Moreover, Mr. Stewart’s pattern of non-compliance with this court’s orders
(i.e., the uniform initial order as well as the compulsion order) makes it extremely
doubtful that he would respond in any meaningful way to some lesser sanction. Cf.
Phipps, 8 F.3d at 790-91 (“When the record clearly demonstrates that a plaintiff
deliberately and defiantly refused to comply with several court orders on discovery
and tells the court that he will not comply in the future, a district judge has the
authority to deny that plaintiff further access to the court to pursue the case.”).

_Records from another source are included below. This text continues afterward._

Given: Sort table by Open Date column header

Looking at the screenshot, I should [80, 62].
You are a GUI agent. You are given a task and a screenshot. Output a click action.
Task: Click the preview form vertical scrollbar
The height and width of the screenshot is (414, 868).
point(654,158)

Accordingly, this case is due to be dismissed with prejudice based upon Mr. Stewart’s
failure to comply with multiple orders, to honor his discovery obligations, and to
prosecute his case in conformance with the Federal Rules of Civil Procedure and the
local requirements of this court. Cf. Moon, 863 F.2d at 837 (“Still, once a pro se IFP
litigant is in court, he is subject to the relevant law and rules of court, including the
Federal Rules of Civil Procedure.”).
In sum, Defendant’s Motion is due to be granted, and Mr. Stewart’s case is due
to be dismissed with prejudice. The court will enter a separate final judgment order
consistent with this memorandum opinion.
DONE and ORDERED this 12th day of March, 2013.